Given text -

Wisconsin Solar – Everything You Need to Know

wisconsin-solar

Information about Solar Panels in Wisconsin

America's Dairyland might be known for its cows, cheese, and snow, but it is also a very nice place to be if you are interested in going solar! Wisconsin solar is very viable, thanks to rebates, credits, and other benefits.

Despite those long winters, relatively small energy needs coupled with excellent rebates and tax credits mean that you can pay off a system fast and start enjoying the benefits of solar very quickly. Depending on where you live, you might also get some benefits from your local utility.

Read on to see how you can make money by helping the environment in Wisconsin!

More...

#1 Are Solar Panels Worth it in Wisconsin?

B
Overall Grade
8 years Avg. Payback Time (For Cash Purchase)
14.5 % Estimate IRR (Return on your investment on cash purchase over 25 years)
$30,028 Your Net Profit Over 25 Years (Cash Purchase)

* Note that these are estimated values for informational purposes only, and do not take into account the full complexity of all financial projections. They also only apply to cash purchases, which means your numbers will be different if you lease your system or pay for it with a loan (factoring in interest). Also note that we are not financial advisors, so this information should not be construed as financial advice.

#2 Options for Buying Solar Panels in Wisconsin

Anyone interested in purchasing a new solar system in Wisconsin is probably wondering, “What’s the best way to actually get the system?” We’re going to take a look at each option to help determine which method is best for you. Don’t worry, though, because no matter which way you choose, you’ll be making a positive return on your money!

Cash Upfront

Purchasing and installing your system with a cash payment is an excellent way to ensure that you’re getting all of the perks and benefits associated with going solar in Wisconsin. Paying cash means that you will own the system right from the jump and you’ll be entitled to the all-important tax breaks! Let’s see how much we will spend, and save, with a 5kW system in Wisconsin:

Comparing many cost estimates brings us to a good starting average of $14,433 for a system that size in the state. Take off the 30% federal tax credit of $4,329 and Wisconsin’s 12% rebate of $1,731, and you’re left with a total cost of only $8,371 – a hugely discounted price!

To discover the real financial potential of solar we can’t just look at the expenses, however. We’ll need to look at how much money your system will be saving you over the course of its 25-year life.

Taking into account the fact that the system’s performance will decline about 0.8% each year and how much power you are estimated to use and generate from your system, we find about $1,016 in savings just in the first year! Add to that the fact that your utility is likely to increase your rates by about 4.1% each year and you’ll see how quickly those savings will grow over time!

If we allow those numbers to run out over the 25-year lifecycle, then we find that paying cash for a solar system in Wisconsin will generate $30,028 in profit, take only eight years to pay back, and have a 14.5% annual return on the initial investment.

Bottom Line: This performance produces a ROI you cannot find just anywhere!

Leases

Unfortunately, it’s actually against the law to lease solar power from a third-party owner. If this were to change in the future, then you would likely be able to find a solar lease that allows you to save a little money on your monthly electric bill while helping the planet at the same time!

More: Solar Leases

Loans

If you don’t have $14,433 lying around your house, don’t worry. Taking out a loan to purchase your solar system is still a quality option. You’ll get all of the perks of ownership, but those extra interest payments will definitely take a chunk out of your profits over the long run.

Remember that taking out a loan to buy a solar system isn’t the same as doing so to buy a new boat or TV. That’s because a solar system is an asset that produces electricity and it should be treated much more as an investment than just financing a purchase.

What the exercise asks -
Restate the Wisconsin solar page starting at "Despite those long" and ending at "your local utility.", substituting "cold winters" for "long winters".

Data shown -
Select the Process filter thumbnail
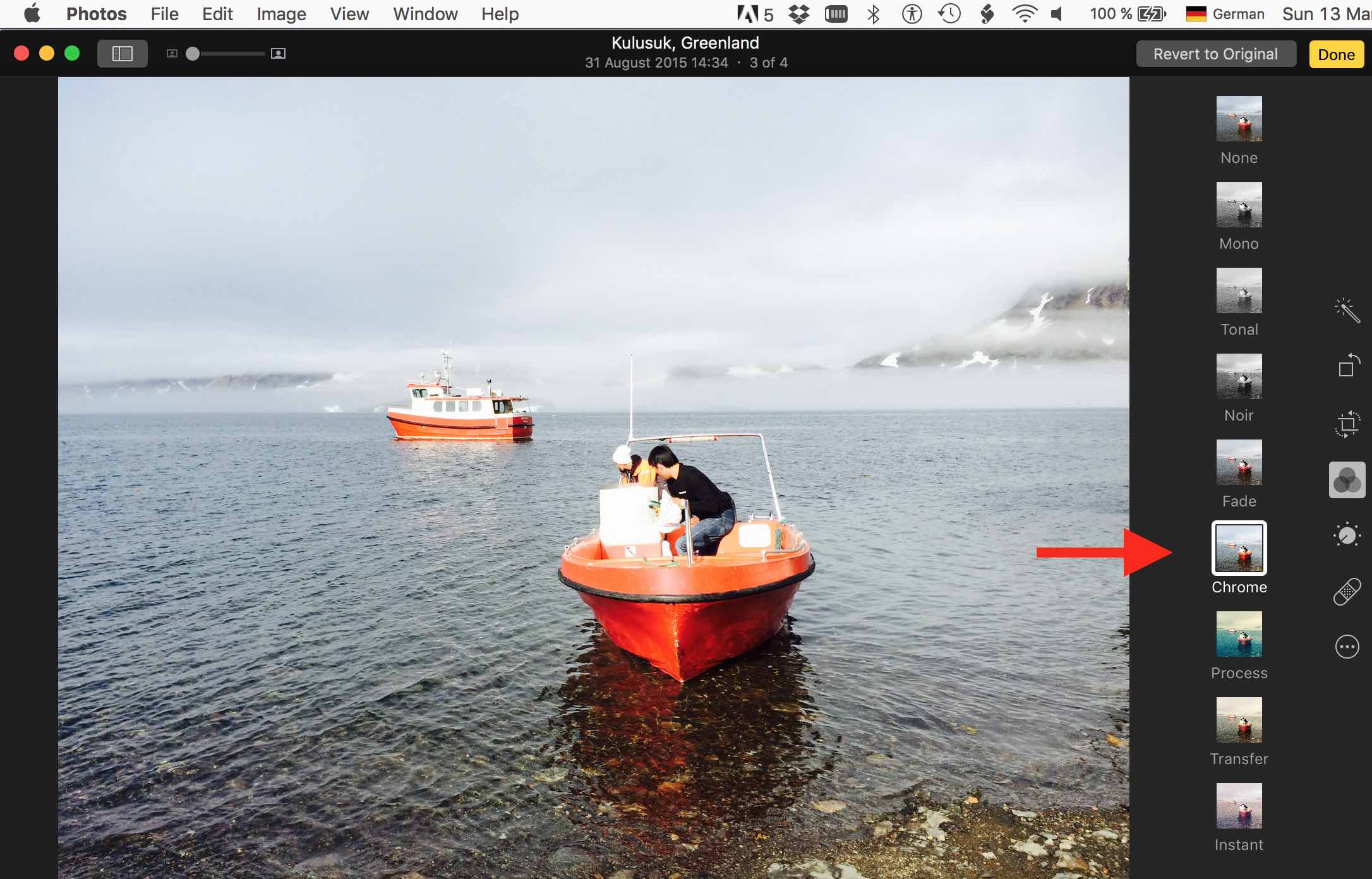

Response to this exercise -
Despite those cold winters, relatively small energy needs coupled with excellent rebates and tax credits mean that you can pay off a system fast and start enjoying the benefits of solar very quickly. Depending on where you live, you might also get some benefits from your local utility.